Another of Jerome’s close female friends was a wealthy woman named Paula. Paula did many good things for the sake of the gospel. But in a letter written shortly after her death, Jerome especially praised her intellect, and her thirst for biblical knowledge:
She had memorized the Scripture. . . . [S]he urged me that she, along with her daughter, might read through the Old and New Testaments. . . . If at any passage I was at a loss and frankly confessed that I was ignorant, she by no means wanted to rest content with my reply, but by fresh questions would force me to say which of the many possible meanings seemed to me the most likely [Jerome, “Epistle 108,” quoted in Hall, 44].
Some of the Church Mothers were, in fact, mothers. Probably the most famous was Augustine's mother, Monica. The great joy of Monica’s life was to see both her pagan husband and her rebellious son receive Jesus Christ as Savior and Lord.
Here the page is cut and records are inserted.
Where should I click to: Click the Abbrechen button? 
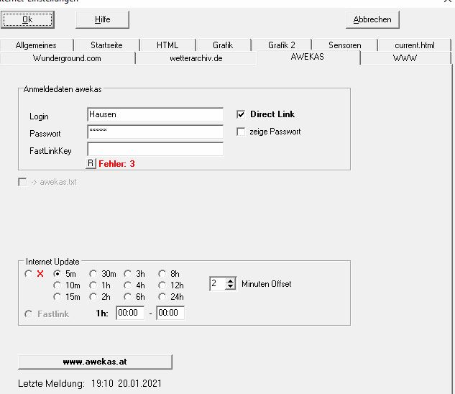372,20
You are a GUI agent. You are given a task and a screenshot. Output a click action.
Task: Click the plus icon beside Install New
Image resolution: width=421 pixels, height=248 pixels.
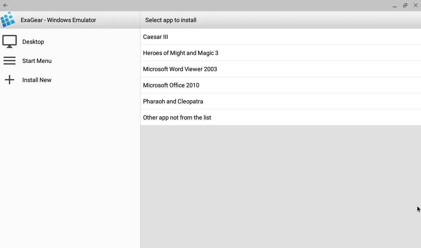click(x=10, y=80)
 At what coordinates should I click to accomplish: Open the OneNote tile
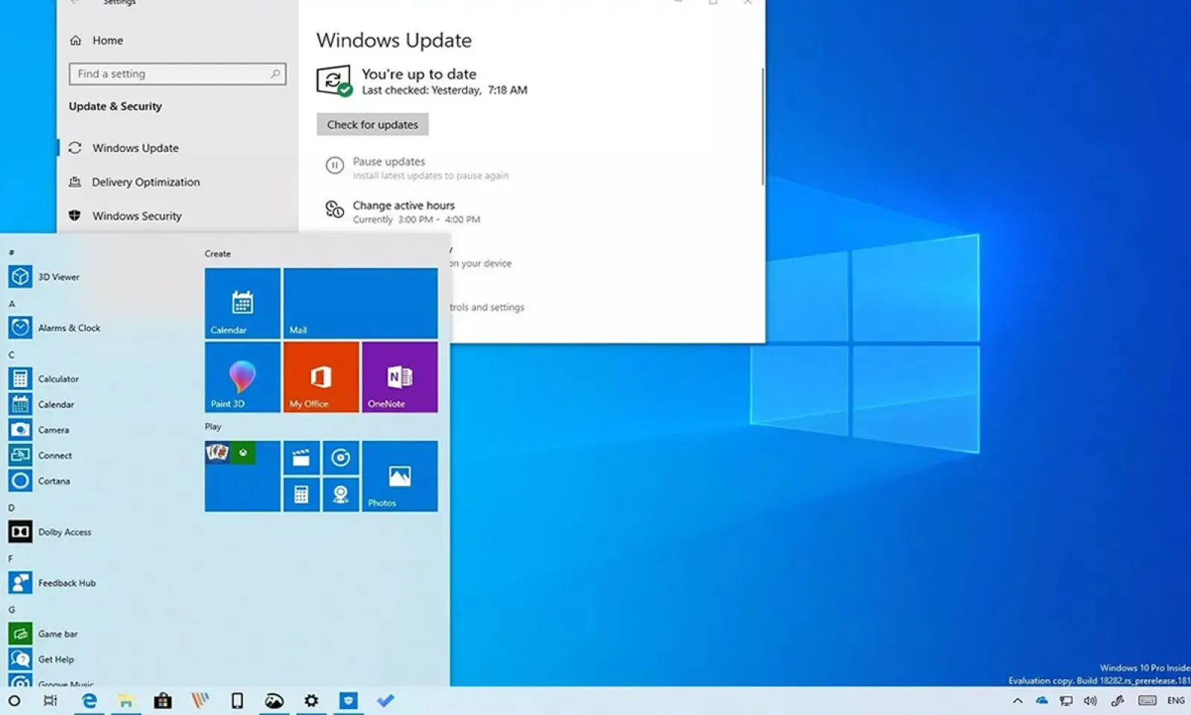click(400, 377)
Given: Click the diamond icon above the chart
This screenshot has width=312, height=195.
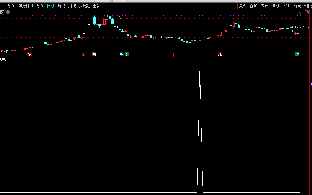Looking at the screenshot, I should pos(301,12).
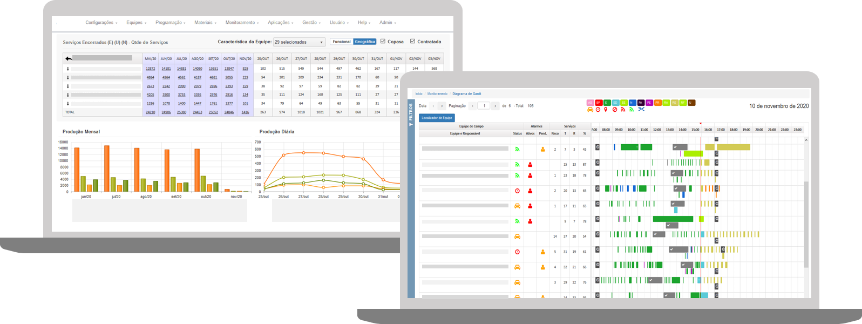
Task: Click the Localizador de Equipe button
Action: [437, 118]
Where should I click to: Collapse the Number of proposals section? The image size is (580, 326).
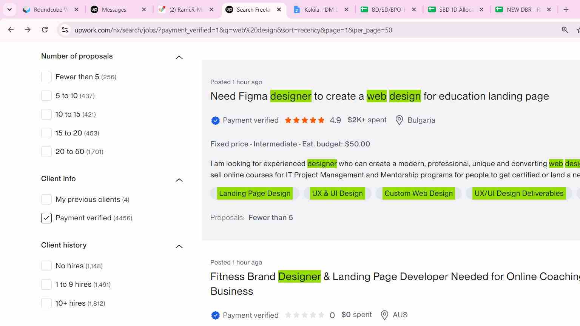(179, 57)
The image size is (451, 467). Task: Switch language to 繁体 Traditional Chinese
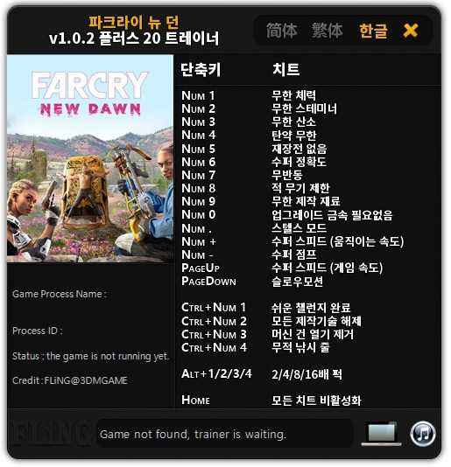click(x=329, y=31)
Although she had catechized Augustine in his youth, for many years he turned his back on the Christian faith. But Monica did not despair. She kept praying for her son’s salvation, and eventually Augustine came back to Christ. Monica’s motherly intercession was the great work of her life, and the legacy that her son left the church was also her legacy.
Not all the Church Mothers had children of their own. Some of them were single. Earlier I mentioned John Chrysostom. One of the significant women in his life was Olympias, the famous deaconess of Constantinople. Olympias had a personal fortune that she willingly dedicated to the needs of the poor. She also took an active role in church life. In the words of one ancient historian, “She contended eagerly in no minor contests for the name of the truth, taught many women, held solemn conversations with priests, honored the bishops, and was deemed worthy to be a confessor on behalf of truth” [Palladius, quoted in Hall, 45]. Everything she did was adorned with personal godliness. An ancient biographical work entitled The Life of Olympias, Deaconess, describes as having “an appearance without pretense, character without affectation . . . a mind without vainglory, intelligence without conceit . . . character without limits, immeasurable self-control . . . the ornament of all the humble” [quoted in Hall, p. 46].
These are only a few of the Church Mothers mentioned by the Church Fathers. There was Melania, Proba, and Macrina, the sister of two famous theologians: Gregory of Nyssa and Basil the Great. And of course, there were many other women whose names have been forgotten. They studied the Bible, prayed for their children, and cared for the sick and the poor. The Church Mothers set a high standard for all the Christian women—and all the Christian men—who follow.
The way to claim the inheritance these women left behind is to live in close communion with Christ, being devoted to his teaching. Be like Mary, who sat at Jesus’ feet to learn theology, and of whom it was said: “Mary has chosen what is better, and it will not be taken away from her” (Luke 10:42b). If you have children, teach them to follow Christ and pray for their salvation. Be like Eunice, whose faith came to life in the ministry of her son Timothy (2 Tim. 1:5). And remain active in service and mercy. Be like Dorcas, “who was always doing good and helping the poor” (Acts 9:36). The church needs mothers like these in every generation.